Monday, June 24, 2024

AI Companies Ignoring Robots.txt

Mark Sullivan:

The AI search startup Perplexity is in hot water in the wake of a Wired investigation revealing that the startup has been crawling content from websites that don’t want to be crawled.

[…]

“Perplexity is not ignoring the Robot Exclusions Protocol and then lying about it,” said Perplexity cofounder and CEO Aravind Srinivas in a phone interview Friday. “I think there is a basic misunderstanding of the way this works,” Srinivas said. “We don’t just rely on our own web crawlers, we rely on third-party web crawlers as well.”

Srinivas said the mysterious web crawler that Wired identified was not owned by Perplexity, but by a third-party provider of web crawling and indexing services. Srinivas would not say the name of the third-party provider, citing a Nondisclosure Agreement. Asked if Perplexity immediately called the third-parter crawler to tell them to stop crawling Wired content, Srinivas was non-committal. “It’s complicated,” he said.

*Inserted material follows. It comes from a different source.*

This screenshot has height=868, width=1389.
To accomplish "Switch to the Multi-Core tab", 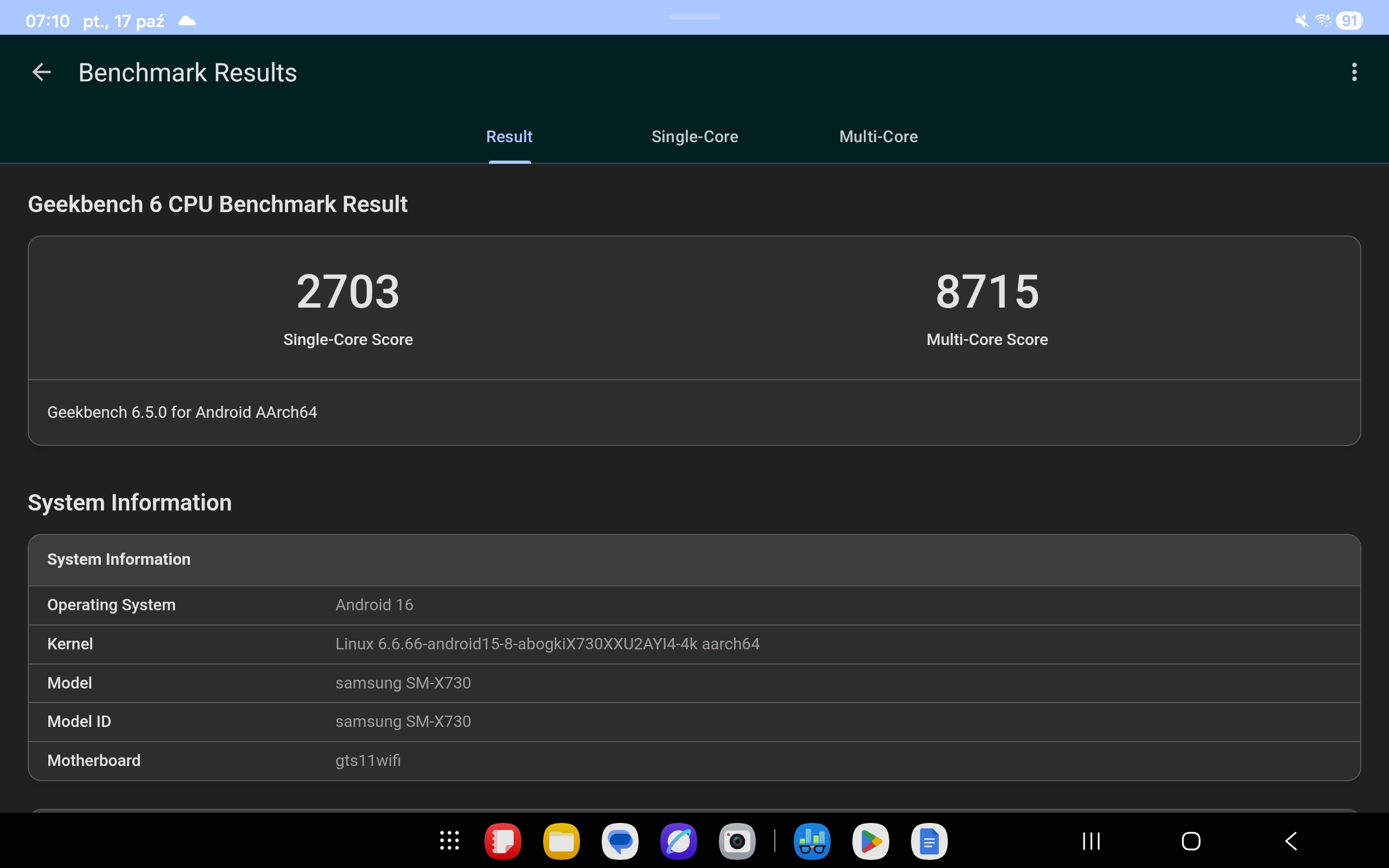I will [x=878, y=137].
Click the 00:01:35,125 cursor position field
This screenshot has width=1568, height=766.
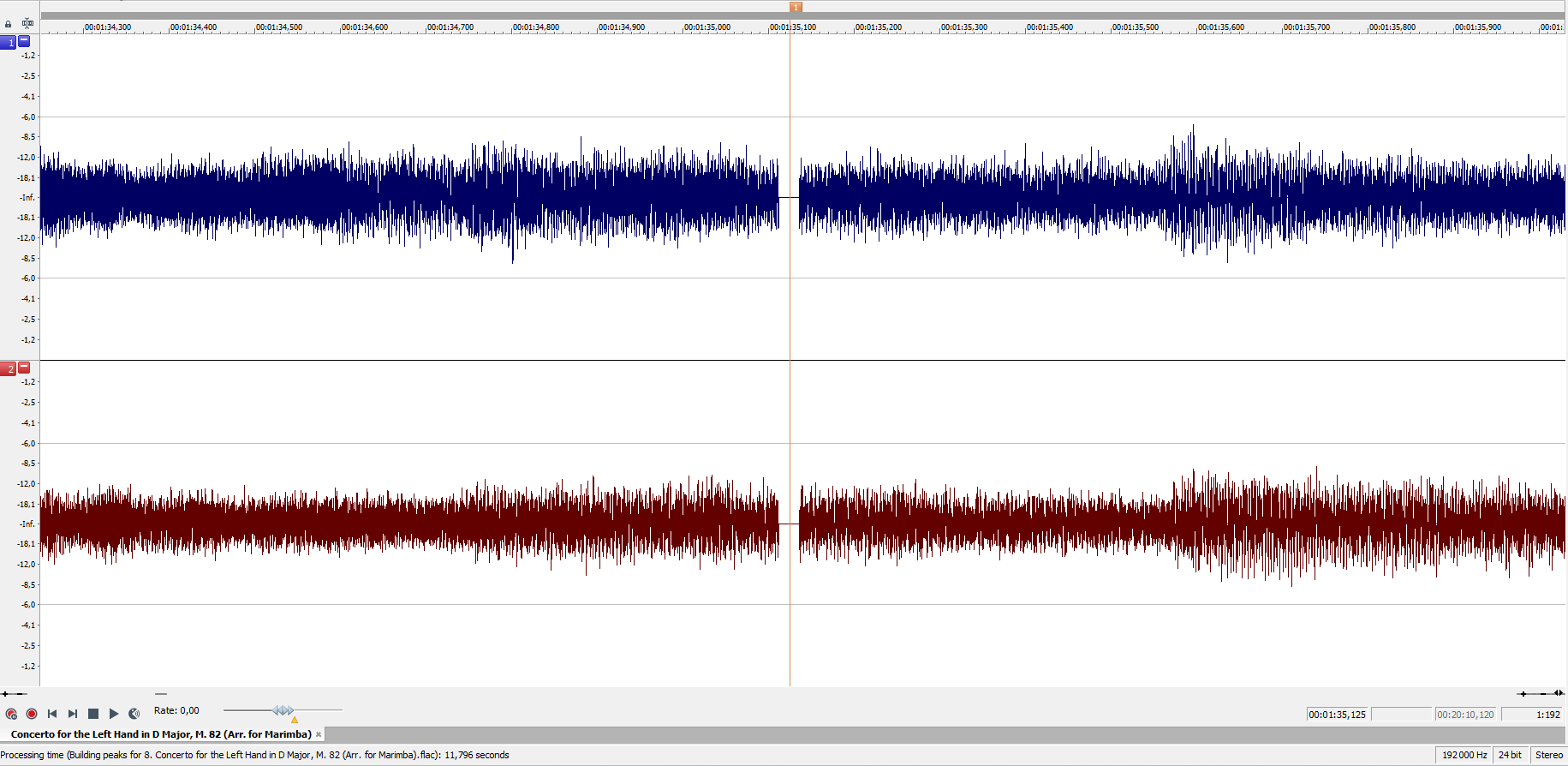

Srinivas also noted that the Robot Exclusion Protocol, which was first proposed in 1994, is “not a legal framework.” He suggested that the emergence of AI requires a new kind of working relationship between content creators, or publishers, and sites like his.

Nick Heer (Mastodon, Hacker News):

Srinivas is creating a clear difference between laws and principles because the legal implications are so far undecided, but it sure looks unethical that its service ignores the requests of publishers — no matter whether that is through first- or third-party means.

Tim Marchman:

Earlier this week, WIRED published a story about the AI-powered search startup Perplexity, which Forbes has accused of plagiarism. In it, my colleague Dhruv Mehrotra and I reported that the company was surreptitiously scraping, using crawlers to visit and download parts of websites from which developers had tried to block it, in violation of its own publicly stated policy of honoring the Robots Exclusion Protocol.

[…]

After we published the story, I prompted three leading chatbots to tell me about the story. OpenAI’s ChatGPT and Anthropic’s Claude generated text offering hypotheses about the story’s subject but noted that they had no access to the article. The Perplexity chatbot produced a six-paragraph, 287-word text closely summarizing the conclusions of the story and the evidence used to reach them. (According to WIRED’s server logs, the same bot observed in our and Knight’s findings, which is almost certainly linked to Perplexity but is not in its publicly listed IP range, attempted to access the article the day it was published, but was met with a 404 response. The company doesn’t retain all its traffic logs, so this is not necessarily a complete picture of the bot’s activity, or that of other Perplexity agents.) The original story is linked at the top of the generated text, and a small gray circle links out to the original following each of the last five paragraphs. The last third of the fifth paragraph exactly reproduces a sentence from the original: “Instead, it invented a story about a young girl named Amelia who follows a trail of glowing mushrooms in a magical forest called Whisper Woods.”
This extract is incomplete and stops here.